* Text provided *
Theories advocating learning as a socially constructive process have become foundation for the significance of interaction for effective and efficient student learning. Vygotsky’s (1978) social development theory accentuates the vital need of social interaction, scaffolding by more able peers or co-learners and the use of language as a mediation tool for cognitive development. Moore and Kearsley (1996) described three types of interactions as critical to student learning: learner to learner, leaner to content and learner to instructor. For constructivists, social interaction introduces multiple perspectives through reflection, collaboration, negotiation, and shared meaning. Many constructivists also claim that learning can't happen at all unless there is social interaction. The "Seven Principles for Good Practice in Undergraduate Education", created by Chickering and Gamson in 1987 and its revision by Chickering and Ehrmann in 1997 basically focus on interaction by students with the content, the teacher and each other, and technology’s potential in facilitating it. From a constructionist point of view, it is important for students to be actively engaged in personally creating a product meaningful to themselves and others (Papert, 1993). The constructivist and constructionist perspectives on learning suggest that learning is not solely an individual process but is the outcome of interactions of people with others and their surroundings (Vosniadou, 1996).

 

This means that, for knowledge building to occur, the teacher needs to create opportunities for constructive discourse in order to support student learning and collective knowledge building. Again, it is only in highly interactive environments that learning can be individualised to the needs of each student.

 

In the traditional classroom, the potential for student-teacher and student-student interaction is quite high; but, generally, students actually get limited opportunity to participate in organized discussions due to constraints such as large student enrolments, fixed class timetabling, and the like.

* Aim *
Carry on the passage about interaction in student learning, starting after its last sentence. The items after this passage have nothing to do with what you are asked to do.

* Data shown *
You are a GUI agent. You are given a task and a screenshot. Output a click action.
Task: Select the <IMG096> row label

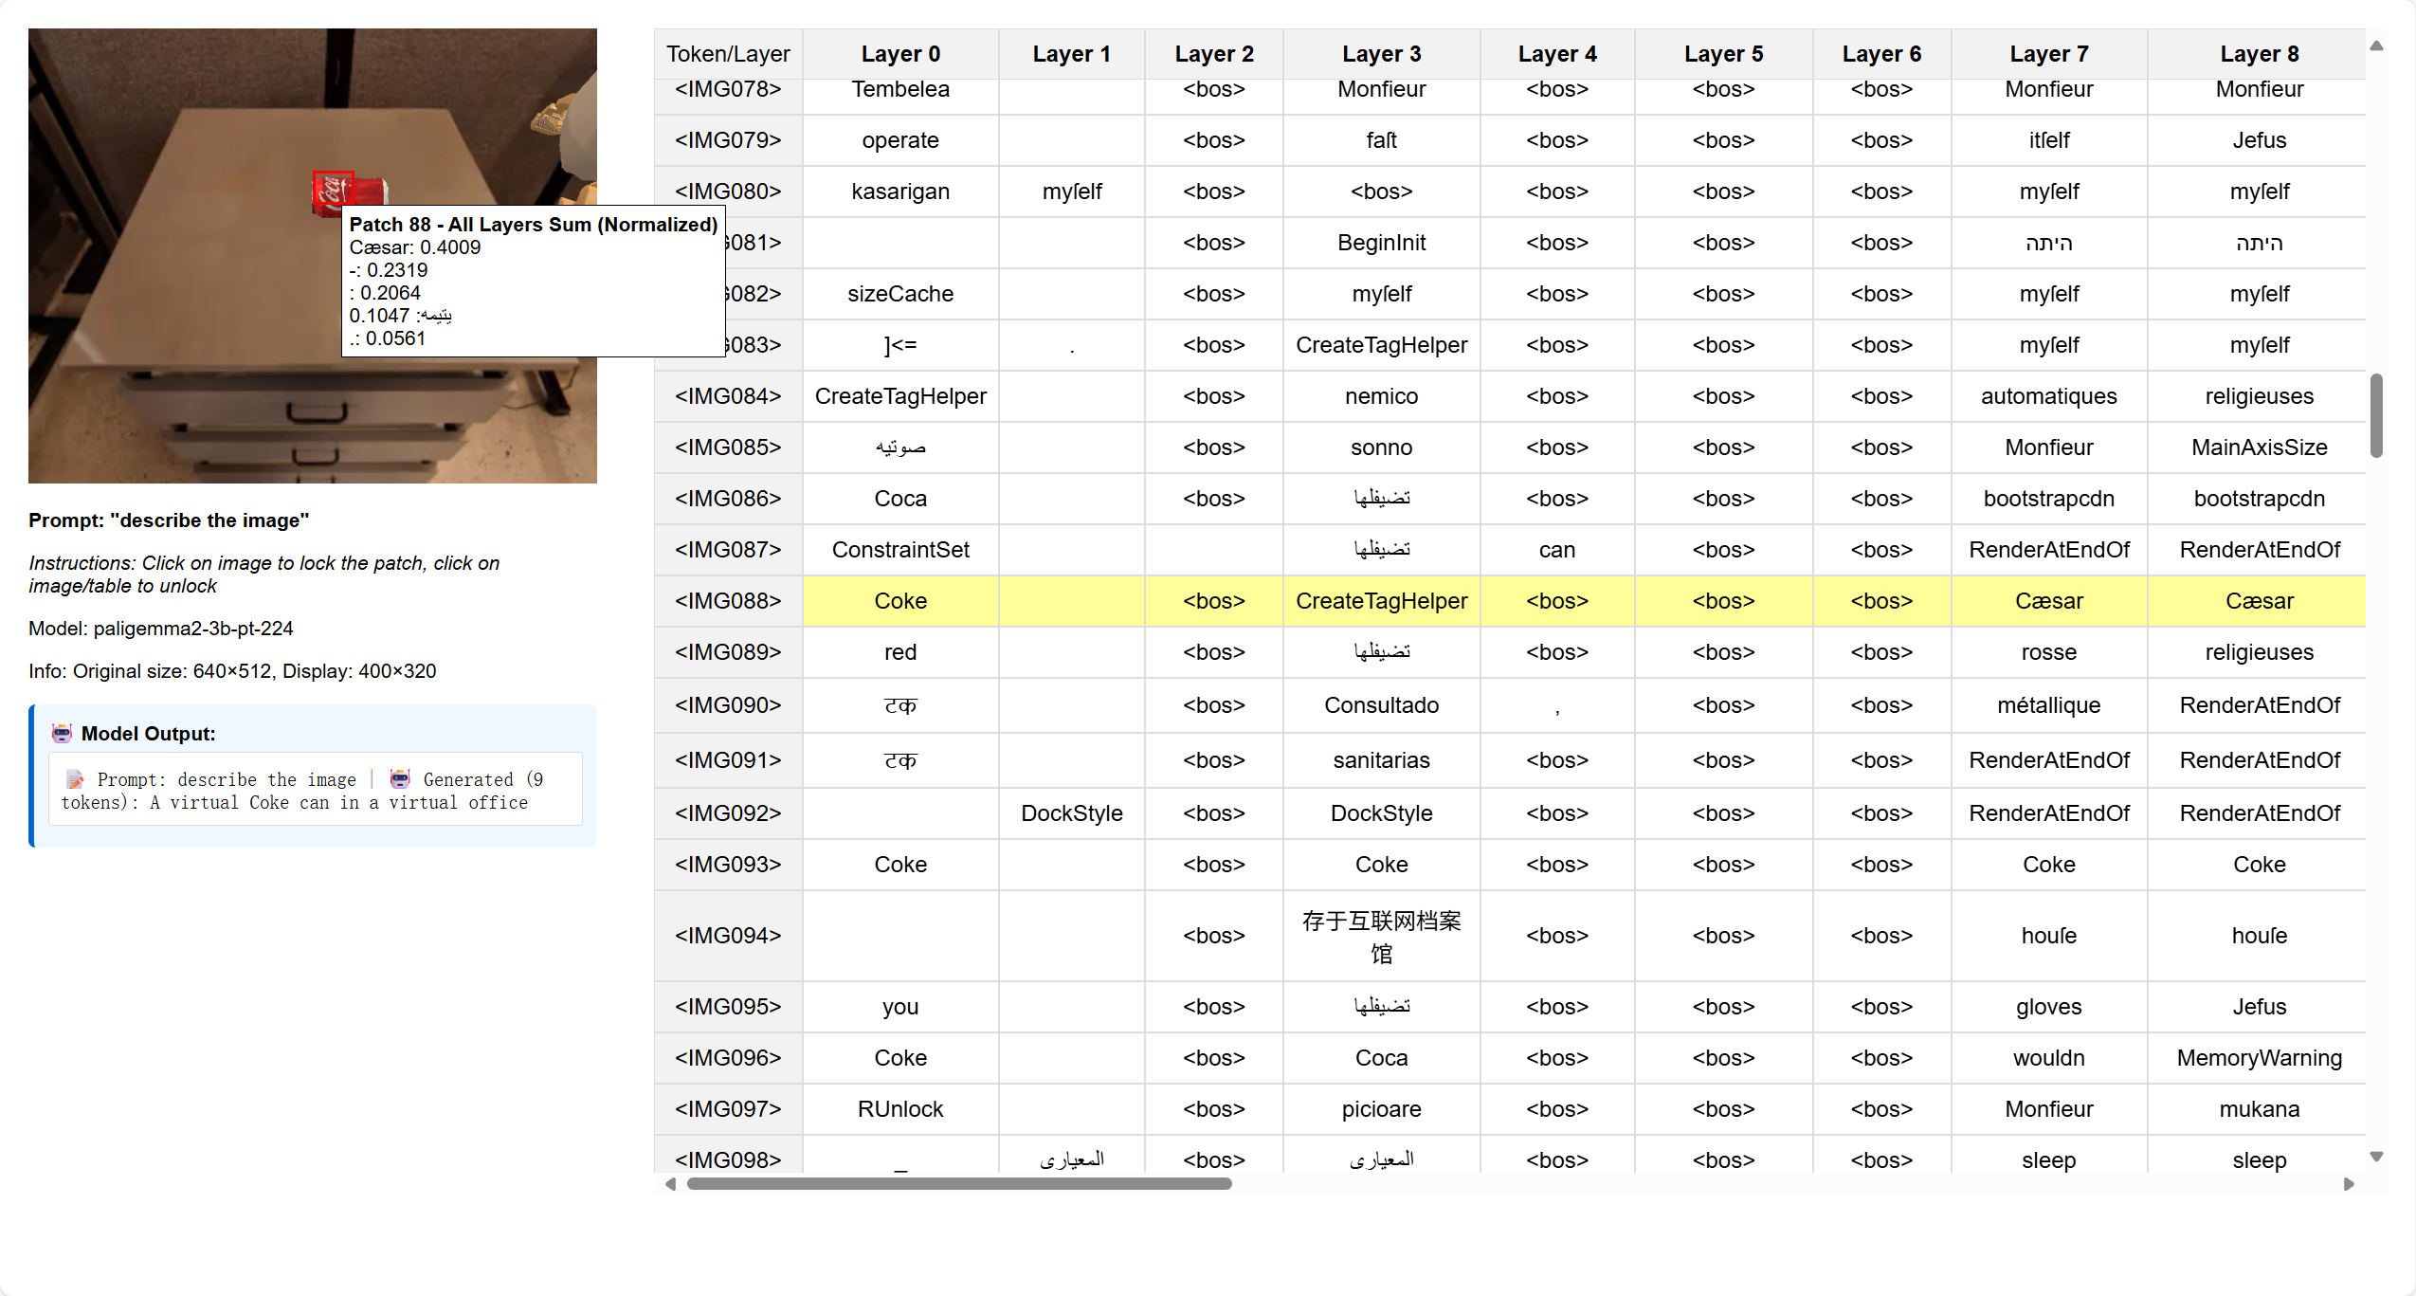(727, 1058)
* * *
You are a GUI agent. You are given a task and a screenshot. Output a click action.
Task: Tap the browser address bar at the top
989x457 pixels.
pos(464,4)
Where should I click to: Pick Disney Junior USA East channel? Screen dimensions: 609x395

* Output below *
Technology as a tool for social interaction

 

One of the most important educational application of technology is its capability for learners to interact with peers and tutors without space and time constraints. Dialogue and discussion can continue outside of the classroom, with learners engaging in discussion from home, extending their learning and exploring topics in more depth (Richardson, 2008). Social constructivists recommend that students’ construction of knowledge is enhanced when they engage in the co-construction of knowledge with peers and with their tutors (Salomon & Perkins, 1998). This also puts in perspective the potential of reciprocal teaching and the use of technology as a scaffolding instructional tool. Scaffolding as an instructional strategy is derived from  the “zone of proximal development” theory, that is, the distinction between the actual developmental level as determined by independent problem solving and the level of potential development as determined through problem solving under adult guidance, or in collaboration with more capable peers” (Vygotsky, 1978, p. 86). Chen and Bradshaw (2007) also support the view that both supportive and reflective scaffoldings promote students to transfer the application of abstract principles to real-world problems. Scaffolding helps to reduce the complexity of tasks and focus learners’ attention.

 

Because of the above mentioned benefits, colleges and universities are making every possible effort to introduce new technologies to their campuses (Authorware to the Web2.0 technologies, WebCT, etc).

 

 

Online discussion forum

 

Practices and evidences indicate that online discussion forum is an excellent vehicle for effectively facilitating appropriate type and depth of interaction both inside and outside of the classroom, thus extending cognitive processes beyond the time and space limitations. It can engage users deeply and provide mechanisms for timely feedback. As a result, higher education institutions around the world are adopting a blended model (with elearning as a component) in recognition that the traditional classroom instruction can be enhanced and complemented by the use of appropriate online tools. The University of Botswana is no exception. This paper summarizes a qualitative study which documents the reflections of students on their experiences in using the WebCT discussion forum.

 

A discussion forum is like the "real" world in that, participants are able to understand a given problem from different perspectives,  to contribute towards the understanding of peers, and solve problems more efficiently as a group, thus taking advantage of collaborative intelligence and strengths. In a collaborative environment, human diversity is being transformed to better, deeper, and more comprehensive levels of learning because students bring ideas and experiences to learning situations that advance and enrich the understanding of others. "Social negotiation enables learners to construct common interpretations of events and objects ..." (Jonassen, 2000, p. 13). Evaluation of one’s own understandings of concepts in the light of views of others help learners become critical thinkers.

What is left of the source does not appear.